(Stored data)
┌──
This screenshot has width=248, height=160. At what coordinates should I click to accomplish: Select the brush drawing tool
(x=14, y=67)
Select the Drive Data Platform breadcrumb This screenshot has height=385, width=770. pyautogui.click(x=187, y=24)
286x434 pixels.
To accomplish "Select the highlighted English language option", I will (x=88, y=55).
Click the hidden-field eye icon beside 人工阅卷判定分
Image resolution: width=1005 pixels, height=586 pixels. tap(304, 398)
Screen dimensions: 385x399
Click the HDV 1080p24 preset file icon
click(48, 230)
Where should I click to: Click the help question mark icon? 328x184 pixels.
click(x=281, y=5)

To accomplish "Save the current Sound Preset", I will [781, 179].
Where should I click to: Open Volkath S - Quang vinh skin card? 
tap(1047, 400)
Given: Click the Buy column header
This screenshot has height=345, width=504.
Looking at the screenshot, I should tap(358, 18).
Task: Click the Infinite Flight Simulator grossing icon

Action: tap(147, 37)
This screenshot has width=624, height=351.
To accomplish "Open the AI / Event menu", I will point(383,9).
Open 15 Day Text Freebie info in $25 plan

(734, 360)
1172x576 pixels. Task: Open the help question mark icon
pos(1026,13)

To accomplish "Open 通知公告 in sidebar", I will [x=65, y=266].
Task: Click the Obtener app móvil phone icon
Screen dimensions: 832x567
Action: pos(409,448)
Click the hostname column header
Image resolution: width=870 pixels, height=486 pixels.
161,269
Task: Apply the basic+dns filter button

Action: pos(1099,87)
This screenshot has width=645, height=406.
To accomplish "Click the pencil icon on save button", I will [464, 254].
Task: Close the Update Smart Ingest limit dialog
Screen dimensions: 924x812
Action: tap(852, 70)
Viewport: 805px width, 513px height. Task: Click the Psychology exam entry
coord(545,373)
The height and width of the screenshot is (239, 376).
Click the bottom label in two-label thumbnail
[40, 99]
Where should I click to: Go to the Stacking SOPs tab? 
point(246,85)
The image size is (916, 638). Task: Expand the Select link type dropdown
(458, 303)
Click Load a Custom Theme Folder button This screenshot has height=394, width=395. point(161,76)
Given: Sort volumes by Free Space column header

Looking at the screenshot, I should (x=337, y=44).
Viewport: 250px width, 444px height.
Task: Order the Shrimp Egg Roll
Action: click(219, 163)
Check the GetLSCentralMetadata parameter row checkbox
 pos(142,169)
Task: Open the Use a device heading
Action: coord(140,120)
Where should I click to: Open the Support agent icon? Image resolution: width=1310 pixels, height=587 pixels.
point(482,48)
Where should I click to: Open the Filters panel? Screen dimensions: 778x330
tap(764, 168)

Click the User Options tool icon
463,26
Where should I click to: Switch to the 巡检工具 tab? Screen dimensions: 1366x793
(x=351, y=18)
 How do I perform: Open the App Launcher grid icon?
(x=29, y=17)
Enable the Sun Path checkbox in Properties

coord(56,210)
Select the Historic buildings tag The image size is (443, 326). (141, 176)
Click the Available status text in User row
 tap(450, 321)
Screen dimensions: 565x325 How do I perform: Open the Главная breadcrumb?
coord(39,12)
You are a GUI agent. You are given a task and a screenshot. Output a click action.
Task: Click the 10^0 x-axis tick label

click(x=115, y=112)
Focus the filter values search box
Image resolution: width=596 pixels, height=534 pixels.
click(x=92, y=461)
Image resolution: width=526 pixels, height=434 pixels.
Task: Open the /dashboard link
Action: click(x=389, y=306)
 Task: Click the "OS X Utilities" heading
└──
Reply with the complete data above, every character as it stands.

**WRITTEN SOLUTION:**
This screenshot has width=248, height=160. At what coordinates should I click to accomplish: Select the brush drawing tool
(x=14, y=67)
Select the Drive Data Platform breadcrumb This screenshot has height=385, width=770. pyautogui.click(x=187, y=24)
286x434 pixels.
To accomplish "Select the highlighted English language option", I will (x=88, y=55).
Click the hidden-field eye icon beside 人工阅卷判定分
Image resolution: width=1005 pixels, height=586 pixels. tap(304, 398)
Screen dimensions: 385x399
Click the HDV 1080p24 preset file icon
click(48, 230)
Where should I click to: Click the help question mark icon? 328x184 pixels.
click(x=281, y=5)

To accomplish "Save the current Sound Preset", I will [781, 179].
Where should I click to: Open Volkath S - Quang vinh skin card? 
tap(1047, 400)
Given: Click the Buy column header
This screenshot has height=345, width=504.
Looking at the screenshot, I should tap(358, 18).
Task: Click the Infinite Flight Simulator grossing icon

Action: tap(147, 37)
This screenshot has width=624, height=351.
To accomplish "Open the AI / Event menu", I will point(383,9).
Open 15 Day Text Freebie info in $25 plan

(734, 360)
1172x576 pixels. Task: Open the help question mark icon
pos(1026,13)

To accomplish "Open 通知公告 in sidebar", I will [x=65, y=266].
Task: Click the Obtener app móvil phone icon
Screen dimensions: 832x567
Action: pos(409,448)
Click the hostname column header
Image resolution: width=870 pixels, height=486 pixels.
161,269
Task: Apply the basic+dns filter button

Action: pos(1099,87)
This screenshot has width=645, height=406.
To accomplish "Click the pencil icon on save button", I will [464, 254].
Task: Close the Update Smart Ingest limit dialog
Screen dimensions: 924x812
Action: tap(852, 70)
Viewport: 805px width, 513px height. Task: Click the Psychology exam entry
coord(545,373)
The height and width of the screenshot is (239, 376).
Click the bottom label in two-label thumbnail
[40, 99]
Where should I click to: Go to the Stacking SOPs tab? 
point(246,85)
The image size is (916, 638). Task: Expand the Select link type dropdown
(458, 303)
Click Load a Custom Theme Folder button This screenshot has height=394, width=395. point(161,76)
Given: Sort volumes by Free Space column header

Looking at the screenshot, I should (x=337, y=44).
Viewport: 250px width, 444px height.
Task: Order the Shrimp Egg Roll
Action: click(219, 163)
Check the GetLSCentralMetadata parameter row checkbox
 pos(142,169)
Task: Open the Use a device heading
Action: coord(140,120)
Where should I click to: Open the Support agent icon? Image resolution: width=1310 pixels, height=587 pixels.
point(482,48)
Where should I click to: Open the Filters panel? Screen dimensions: 778x330
tap(764, 168)

Click the User Options tool icon
463,26
Where should I click to: Switch to the 巡检工具 tab? Screen dimensions: 1366x793
(x=351, y=18)
 How do I perform: Open the App Launcher grid icon?
(x=29, y=17)
Enable the Sun Path checkbox in Properties

coord(56,210)
Select the Historic buildings tag The image size is (443, 326). (141, 176)
Click the Available status text in User row
 tap(450, 321)
Screen dimensions: 565x325 How do I perform: Open the Главная breadcrumb?
coord(39,12)
You are a GUI agent. You are given a task and a screenshot. Output a click action.
Task: Click the 10^0 x-axis tick label

click(x=115, y=112)
Focus the filter values search box
Image resolution: width=596 pixels, height=534 pixels.
click(x=92, y=461)
Image resolution: width=526 pixels, height=434 pixels.
Task: Open the /dashboard link
Action: click(x=389, y=306)
 Task: Click the "OS X Utilities" heading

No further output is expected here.